Objective: To analyze the genomic variation characteristics of fetal with abnormal serological screening, and to further explore the value of copy number variation (CNV) detection technology in prenatal diagnosis of fetal with abnormal serological screening.

Methods: 7617 singleton pregnant women who underwent amniocentesis for prenatal diagnosis solely due to abnormal Down's serological screening were selected. According to the results of serological screening, the patients were divided into high risk group, borderline risk group and single abnormal multiple of median (MOM) group. CMA and CNV-Seq were used to detect the copy number variation of amniotic fluid cell genomic DNA and combined with amniotic fluid cell karyotype analysis for prenatal diagnosis. Outpatient revisit combined with telephone inquiry was used for postnatal follow-up.
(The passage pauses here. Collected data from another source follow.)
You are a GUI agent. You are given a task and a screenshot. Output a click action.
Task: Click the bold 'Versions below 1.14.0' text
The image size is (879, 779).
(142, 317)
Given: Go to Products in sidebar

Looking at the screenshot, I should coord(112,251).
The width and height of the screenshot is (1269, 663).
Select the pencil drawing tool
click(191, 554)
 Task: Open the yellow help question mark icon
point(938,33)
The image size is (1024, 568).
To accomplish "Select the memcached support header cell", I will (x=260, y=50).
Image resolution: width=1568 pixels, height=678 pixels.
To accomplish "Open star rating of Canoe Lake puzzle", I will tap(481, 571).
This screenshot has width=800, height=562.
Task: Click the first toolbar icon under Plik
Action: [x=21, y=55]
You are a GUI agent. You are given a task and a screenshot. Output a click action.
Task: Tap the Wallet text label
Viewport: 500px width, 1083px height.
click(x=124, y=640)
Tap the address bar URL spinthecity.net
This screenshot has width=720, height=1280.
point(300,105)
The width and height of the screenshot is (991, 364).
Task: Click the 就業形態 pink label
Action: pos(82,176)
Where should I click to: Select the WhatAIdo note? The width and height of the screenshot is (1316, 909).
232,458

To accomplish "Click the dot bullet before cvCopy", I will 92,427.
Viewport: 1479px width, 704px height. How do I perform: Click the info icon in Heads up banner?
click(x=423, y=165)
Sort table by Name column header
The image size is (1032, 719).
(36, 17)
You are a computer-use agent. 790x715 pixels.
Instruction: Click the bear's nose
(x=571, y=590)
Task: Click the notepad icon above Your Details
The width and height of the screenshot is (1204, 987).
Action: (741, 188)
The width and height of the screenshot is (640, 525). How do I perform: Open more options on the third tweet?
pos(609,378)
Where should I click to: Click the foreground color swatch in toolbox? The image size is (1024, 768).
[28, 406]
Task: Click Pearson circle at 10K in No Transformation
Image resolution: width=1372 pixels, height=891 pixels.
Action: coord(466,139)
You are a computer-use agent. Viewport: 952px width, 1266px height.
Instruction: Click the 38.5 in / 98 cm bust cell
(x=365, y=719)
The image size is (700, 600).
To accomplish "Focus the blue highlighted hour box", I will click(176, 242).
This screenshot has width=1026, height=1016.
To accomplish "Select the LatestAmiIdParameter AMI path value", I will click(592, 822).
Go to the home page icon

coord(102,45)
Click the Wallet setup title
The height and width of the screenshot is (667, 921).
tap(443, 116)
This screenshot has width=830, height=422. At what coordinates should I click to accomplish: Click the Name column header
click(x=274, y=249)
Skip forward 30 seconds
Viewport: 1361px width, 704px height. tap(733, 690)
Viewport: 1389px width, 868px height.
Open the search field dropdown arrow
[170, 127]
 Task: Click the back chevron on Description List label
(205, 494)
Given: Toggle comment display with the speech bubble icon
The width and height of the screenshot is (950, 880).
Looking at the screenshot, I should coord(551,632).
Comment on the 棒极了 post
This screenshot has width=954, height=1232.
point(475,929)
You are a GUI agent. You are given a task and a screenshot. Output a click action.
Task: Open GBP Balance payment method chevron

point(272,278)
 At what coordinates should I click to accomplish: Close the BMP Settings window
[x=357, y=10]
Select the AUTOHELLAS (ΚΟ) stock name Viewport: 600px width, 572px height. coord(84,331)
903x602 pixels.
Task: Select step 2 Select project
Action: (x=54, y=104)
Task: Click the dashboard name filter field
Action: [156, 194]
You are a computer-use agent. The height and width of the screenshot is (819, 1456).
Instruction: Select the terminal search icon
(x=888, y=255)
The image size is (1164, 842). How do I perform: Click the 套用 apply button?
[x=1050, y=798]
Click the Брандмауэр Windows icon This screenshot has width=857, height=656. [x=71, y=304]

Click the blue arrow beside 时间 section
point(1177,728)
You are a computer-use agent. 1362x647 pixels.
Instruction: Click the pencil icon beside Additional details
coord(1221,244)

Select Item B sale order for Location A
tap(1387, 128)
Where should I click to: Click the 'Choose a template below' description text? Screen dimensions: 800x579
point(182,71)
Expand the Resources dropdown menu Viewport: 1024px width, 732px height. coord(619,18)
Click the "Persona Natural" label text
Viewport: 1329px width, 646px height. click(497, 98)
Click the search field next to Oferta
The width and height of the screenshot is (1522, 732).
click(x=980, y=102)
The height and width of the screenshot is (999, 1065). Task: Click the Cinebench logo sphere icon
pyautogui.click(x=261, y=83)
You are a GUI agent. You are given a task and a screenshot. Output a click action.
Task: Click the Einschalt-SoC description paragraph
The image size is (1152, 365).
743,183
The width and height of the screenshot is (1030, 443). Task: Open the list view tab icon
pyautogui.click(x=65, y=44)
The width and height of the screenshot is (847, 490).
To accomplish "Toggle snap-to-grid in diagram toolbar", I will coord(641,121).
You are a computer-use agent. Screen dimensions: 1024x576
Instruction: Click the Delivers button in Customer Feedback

Results: Among 7617 amniotic fluid samples, aneuploidy was detected in 138cases (1.81%) by CMA and CNV-Seq, 9 cases of aneuploid chimerism were detected by amniotic fluid cell karyotype analysis, and 203 cases of fetus carrying pathogenic and likely pathogenic CNV (P/LP CNV) were detected, the variant of uncertain significance (VUS) was detected in 437 cases (5.7%), the overall abnormal detection rate was 10.33%. The detection rate of aneuploidy by CMA and CNV-Seq in three group were 123 cases (2.9%), 13 cases (1.3%) and 2 cases (0.4%), respectively,and showing no significant difference (χ =7.469, P=0.024). The detection rate of pathogenic and likely pathogenic CNV in three group were 163cases (2.6%); 24 cases (2.6%) and 16 cases (3.3%), respectively, and showing no significant difference (χ =0.764, P=0.682). The CMA reported 2.9% (108/3729)P/LP CNV, and CNV-seq reported 2.4% (95/3888)P/LP CNV, both tests showed similar detective capabilities (χ =1.504, P=0.22).The most popular P/LP CNV in this cohort were Xp22.31 microdeletion, 16p13.11 microduplication /microdeletion, 22q11.21 microduplication /microdeletion. In fetuses with P/LP CNV CNV, 59 fetuses were terminated pregnancy, and 32 of 112 fetuses born had abnormal clinical manifestations. Non-medically necessary termination of pregnancy occurred in 11 fetuses carrying VUS CNV, 322 fetuses carrying VUS CNV were born, 4 of them presented abnormal clinical manifestations.

Conclusion: Compared with the traditional chromosome karyotype, CMA and CNV-Seq can improve the detection rate of pathogenic and likely pathogenic CNV. CMA and CNV-seq can be used for first tier diagnosis of pregnant women in the general population with abnormal Down's serological screening.